### Brief
Set down the material exactly. Keep every line.

### Input material
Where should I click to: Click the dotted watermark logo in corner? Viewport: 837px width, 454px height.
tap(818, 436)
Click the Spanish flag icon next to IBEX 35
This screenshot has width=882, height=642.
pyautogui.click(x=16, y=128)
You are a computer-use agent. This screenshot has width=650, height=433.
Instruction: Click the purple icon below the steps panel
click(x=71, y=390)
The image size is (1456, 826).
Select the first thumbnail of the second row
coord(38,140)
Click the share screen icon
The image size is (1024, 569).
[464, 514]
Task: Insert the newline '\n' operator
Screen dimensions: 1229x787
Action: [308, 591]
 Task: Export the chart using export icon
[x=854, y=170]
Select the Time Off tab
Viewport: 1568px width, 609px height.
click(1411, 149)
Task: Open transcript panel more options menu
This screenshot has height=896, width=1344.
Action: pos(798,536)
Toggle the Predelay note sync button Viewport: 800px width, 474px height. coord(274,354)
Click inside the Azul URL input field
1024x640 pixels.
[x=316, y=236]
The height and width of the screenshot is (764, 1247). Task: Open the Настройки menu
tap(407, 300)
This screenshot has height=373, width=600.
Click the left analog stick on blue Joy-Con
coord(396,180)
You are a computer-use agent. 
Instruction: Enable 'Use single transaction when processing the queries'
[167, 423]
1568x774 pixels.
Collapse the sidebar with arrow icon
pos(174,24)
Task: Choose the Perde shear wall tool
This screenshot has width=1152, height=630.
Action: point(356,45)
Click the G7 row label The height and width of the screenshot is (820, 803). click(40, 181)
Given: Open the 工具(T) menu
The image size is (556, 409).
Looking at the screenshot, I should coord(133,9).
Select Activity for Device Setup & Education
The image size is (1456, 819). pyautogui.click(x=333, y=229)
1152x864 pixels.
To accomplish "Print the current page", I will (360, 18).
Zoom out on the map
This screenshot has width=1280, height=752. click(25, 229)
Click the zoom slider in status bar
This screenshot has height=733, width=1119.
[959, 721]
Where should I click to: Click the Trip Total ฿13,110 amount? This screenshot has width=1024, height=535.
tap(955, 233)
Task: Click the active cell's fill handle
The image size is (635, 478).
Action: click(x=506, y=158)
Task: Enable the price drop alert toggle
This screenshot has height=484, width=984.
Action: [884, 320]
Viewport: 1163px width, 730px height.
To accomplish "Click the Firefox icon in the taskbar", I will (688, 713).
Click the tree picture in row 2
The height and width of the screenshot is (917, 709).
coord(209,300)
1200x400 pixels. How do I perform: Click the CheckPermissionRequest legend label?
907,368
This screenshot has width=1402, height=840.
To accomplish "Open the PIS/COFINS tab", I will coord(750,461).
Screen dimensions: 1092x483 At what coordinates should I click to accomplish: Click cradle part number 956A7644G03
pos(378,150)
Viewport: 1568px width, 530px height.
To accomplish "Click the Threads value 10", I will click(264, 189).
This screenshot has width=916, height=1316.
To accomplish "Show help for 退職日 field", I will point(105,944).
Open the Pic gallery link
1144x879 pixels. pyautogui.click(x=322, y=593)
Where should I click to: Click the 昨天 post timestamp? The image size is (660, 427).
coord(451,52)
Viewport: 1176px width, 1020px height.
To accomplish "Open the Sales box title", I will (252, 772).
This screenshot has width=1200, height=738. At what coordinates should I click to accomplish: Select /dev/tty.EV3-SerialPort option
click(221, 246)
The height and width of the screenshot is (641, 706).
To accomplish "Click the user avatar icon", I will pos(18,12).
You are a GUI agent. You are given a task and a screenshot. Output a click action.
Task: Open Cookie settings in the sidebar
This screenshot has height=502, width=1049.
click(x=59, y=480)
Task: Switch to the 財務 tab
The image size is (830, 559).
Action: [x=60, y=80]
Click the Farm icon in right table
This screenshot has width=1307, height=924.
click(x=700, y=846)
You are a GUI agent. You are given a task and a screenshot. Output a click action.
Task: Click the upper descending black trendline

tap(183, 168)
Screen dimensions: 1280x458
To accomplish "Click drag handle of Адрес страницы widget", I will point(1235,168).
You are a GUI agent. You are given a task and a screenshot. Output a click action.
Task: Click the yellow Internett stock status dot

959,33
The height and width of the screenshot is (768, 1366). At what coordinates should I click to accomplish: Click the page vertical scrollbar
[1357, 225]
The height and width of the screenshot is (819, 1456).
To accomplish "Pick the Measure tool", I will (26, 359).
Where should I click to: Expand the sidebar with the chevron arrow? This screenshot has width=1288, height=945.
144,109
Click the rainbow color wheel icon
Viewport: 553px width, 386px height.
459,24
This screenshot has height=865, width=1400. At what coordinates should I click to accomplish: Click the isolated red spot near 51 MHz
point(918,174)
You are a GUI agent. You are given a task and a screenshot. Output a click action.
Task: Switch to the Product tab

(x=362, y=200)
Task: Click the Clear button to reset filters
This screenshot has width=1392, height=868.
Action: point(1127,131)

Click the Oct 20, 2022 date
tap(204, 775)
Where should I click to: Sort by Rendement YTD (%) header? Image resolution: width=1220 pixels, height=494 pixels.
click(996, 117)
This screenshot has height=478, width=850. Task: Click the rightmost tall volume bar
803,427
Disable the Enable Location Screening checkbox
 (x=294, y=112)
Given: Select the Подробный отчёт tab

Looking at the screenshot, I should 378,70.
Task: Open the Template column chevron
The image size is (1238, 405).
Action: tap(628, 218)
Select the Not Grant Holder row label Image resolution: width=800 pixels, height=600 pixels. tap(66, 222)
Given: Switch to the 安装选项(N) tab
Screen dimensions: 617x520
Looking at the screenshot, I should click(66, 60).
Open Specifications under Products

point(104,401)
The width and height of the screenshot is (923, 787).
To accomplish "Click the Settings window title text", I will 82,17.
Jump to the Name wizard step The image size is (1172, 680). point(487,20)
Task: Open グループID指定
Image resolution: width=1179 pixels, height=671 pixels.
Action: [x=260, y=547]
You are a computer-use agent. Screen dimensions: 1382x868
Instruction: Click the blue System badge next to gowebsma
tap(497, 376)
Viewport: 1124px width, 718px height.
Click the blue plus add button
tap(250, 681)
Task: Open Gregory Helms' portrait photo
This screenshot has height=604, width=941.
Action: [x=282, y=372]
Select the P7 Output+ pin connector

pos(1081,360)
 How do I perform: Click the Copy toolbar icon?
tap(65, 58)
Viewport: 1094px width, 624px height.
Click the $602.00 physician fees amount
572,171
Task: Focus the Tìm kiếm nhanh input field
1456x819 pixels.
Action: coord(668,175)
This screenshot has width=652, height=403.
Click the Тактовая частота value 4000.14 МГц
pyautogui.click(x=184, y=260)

### Result for this exercise
Where should I click to: Click the dotted watermark logo in corner? Viewport: 837px width, 454px height.
tap(818, 436)
Click the Spanish flag icon next to IBEX 35
This screenshot has width=882, height=642.
pyautogui.click(x=16, y=128)
You are a computer-use agent. This screenshot has width=650, height=433.
Instruction: Click the purple icon below the steps panel
click(x=71, y=390)
The image size is (1456, 826).
Select the first thumbnail of the second row
coord(38,140)
Click the share screen icon
The image size is (1024, 569).
[464, 514]
Task: Insert the newline '\n' operator
Screen dimensions: 1229x787
Action: [308, 591]
 Task: Export the chart using export icon
[x=854, y=170]
Select the Time Off tab
Viewport: 1568px width, 609px height.
click(1411, 149)
Task: Open transcript panel more options menu
This screenshot has height=896, width=1344.
Action: pos(798,536)
Toggle the Predelay note sync button Viewport: 800px width, 474px height. coord(274,354)
Click inside the Azul URL input field
1024x640 pixels.
[x=316, y=236]
The height and width of the screenshot is (764, 1247). Task: Open the Настройки menu
tap(407, 300)
This screenshot has height=373, width=600.
Click the left analog stick on blue Joy-Con
coord(396,180)
You are a computer-use agent. 
Instruction: Enable 'Use single transaction when processing the queries'
[167, 423]
1568x774 pixels.
Collapse the sidebar with arrow icon
pos(174,24)
Task: Choose the Perde shear wall tool
This screenshot has width=1152, height=630.
Action: point(356,45)
Click the G7 row label The height and width of the screenshot is (820, 803). click(40, 181)
Given: Open the 工具(T) menu
The image size is (556, 409).
Looking at the screenshot, I should coord(133,9).
Select Activity for Device Setup & Education
The image size is (1456, 819). pyautogui.click(x=333, y=229)
1152x864 pixels.
To accomplish "Print the current page", I will (360, 18).
Zoom out on the map
This screenshot has width=1280, height=752. click(25, 229)
Click the zoom slider in status bar
This screenshot has height=733, width=1119.
[959, 721]
Where should I click to: Click the Trip Total ฿13,110 amount? This screenshot has width=1024, height=535.
tap(955, 233)
Task: Click the active cell's fill handle
The image size is (635, 478).
Action: click(x=506, y=158)
Task: Enable the price drop alert toggle
This screenshot has height=484, width=984.
Action: [884, 320]
Viewport: 1163px width, 730px height.
To accomplish "Click the Firefox icon in the taskbar", I will (688, 713).
Click the tree picture in row 2
The height and width of the screenshot is (917, 709).
coord(209,300)
1200x400 pixels. How do I perform: Click the CheckPermissionRequest legend label?
907,368
This screenshot has width=1402, height=840.
To accomplish "Open the PIS/COFINS tab", I will coord(750,461).
Screen dimensions: 1092x483 At what coordinates should I click to accomplish: Click cradle part number 956A7644G03
pos(378,150)
Viewport: 1568px width, 530px height.
To accomplish "Click the Threads value 10", I will click(264, 189).
This screenshot has width=916, height=1316.
To accomplish "Show help for 退職日 field", I will point(105,944).
Open the Pic gallery link
1144x879 pixels. pyautogui.click(x=322, y=593)
Where should I click to: Click the 昨天 post timestamp? The image size is (660, 427).
coord(451,52)
Viewport: 1176px width, 1020px height.
To accomplish "Open the Sales box title", I will (252, 772).
This screenshot has width=1200, height=738. At what coordinates should I click to accomplish: Select /dev/tty.EV3-SerialPort option
click(221, 246)
The height and width of the screenshot is (641, 706).
To accomplish "Click the user avatar icon", I will pos(18,12).
You are a GUI agent. You are given a task and a screenshot. Output a click action.
Task: Open Cookie settings in the sidebar
This screenshot has height=502, width=1049.
click(x=59, y=480)
Task: Switch to the 財務 tab
The image size is (830, 559).
Action: [x=60, y=80]
Click the Farm icon in right table
This screenshot has width=1307, height=924.
click(x=700, y=846)
You are a GUI agent. You are given a task and a screenshot. Output a click action.
Task: Click the upper descending black trendline

tap(183, 168)
Screen dimensions: 1280x458
To accomplish "Click drag handle of Адрес страницы widget", I will point(1235,168).
You are a GUI agent. You are given a task and a screenshot. Output a click action.
Task: Click the yellow Internett stock status dot

959,33
The height and width of the screenshot is (768, 1366). At what coordinates should I click to accomplish: Click the page vertical scrollbar
[1357, 225]
The height and width of the screenshot is (819, 1456).
To accomplish "Pick the Measure tool", I will (26, 359).
Where should I click to: Expand the sidebar with the chevron arrow? This screenshot has width=1288, height=945.
144,109
Click the rainbow color wheel icon
Viewport: 553px width, 386px height.
459,24
This screenshot has height=865, width=1400. At what coordinates should I click to accomplish: Click the isolated red spot near 51 MHz
point(918,174)
You are a GUI agent. You are given a task and a screenshot. Output a click action.
Task: Switch to the Product tab

(x=362, y=200)
Task: Click the Clear button to reset filters
This screenshot has width=1392, height=868.
Action: point(1127,131)

Click the Oct 20, 2022 date
tap(204, 775)
Where should I click to: Sort by Rendement YTD (%) header? Image resolution: width=1220 pixels, height=494 pixels.
click(996, 117)
This screenshot has height=478, width=850. Task: Click the rightmost tall volume bar
803,427
Disable the Enable Location Screening checkbox
 (x=294, y=112)
Given: Select the Подробный отчёт tab

Looking at the screenshot, I should 378,70.
Task: Open the Template column chevron
The image size is (1238, 405).
Action: tap(628, 218)
Select the Not Grant Holder row label Image resolution: width=800 pixels, height=600 pixels. tap(66, 222)
Given: Switch to the 安装选项(N) tab
Screen dimensions: 617x520
Looking at the screenshot, I should click(66, 60).
Open Specifications under Products

point(104,401)
The width and height of the screenshot is (923, 787).
To accomplish "Click the Settings window title text", I will 82,17.
Jump to the Name wizard step The image size is (1172, 680). point(487,20)
Task: Open グループID指定
Image resolution: width=1179 pixels, height=671 pixels.
Action: [x=260, y=547]
You are a computer-use agent. Screen dimensions: 1382x868
Instruction: Click the blue System badge next to gowebsma
tap(497, 376)
Viewport: 1124px width, 718px height.
Click the blue plus add button
tap(250, 681)
Task: Open Gregory Helms' portrait photo
This screenshot has height=604, width=941.
Action: [x=282, y=372]
Select the P7 Output+ pin connector

pos(1081,360)
 How do I perform: Click the Copy toolbar icon?
tap(65, 58)
Viewport: 1094px width, 624px height.
Click the $602.00 physician fees amount
572,171
Task: Focus the Tìm kiếm nhanh input field
1456x819 pixels.
Action: coord(668,175)
This screenshot has width=652, height=403.
Click the Тактовая частота value 4000.14 МГц
pyautogui.click(x=184, y=260)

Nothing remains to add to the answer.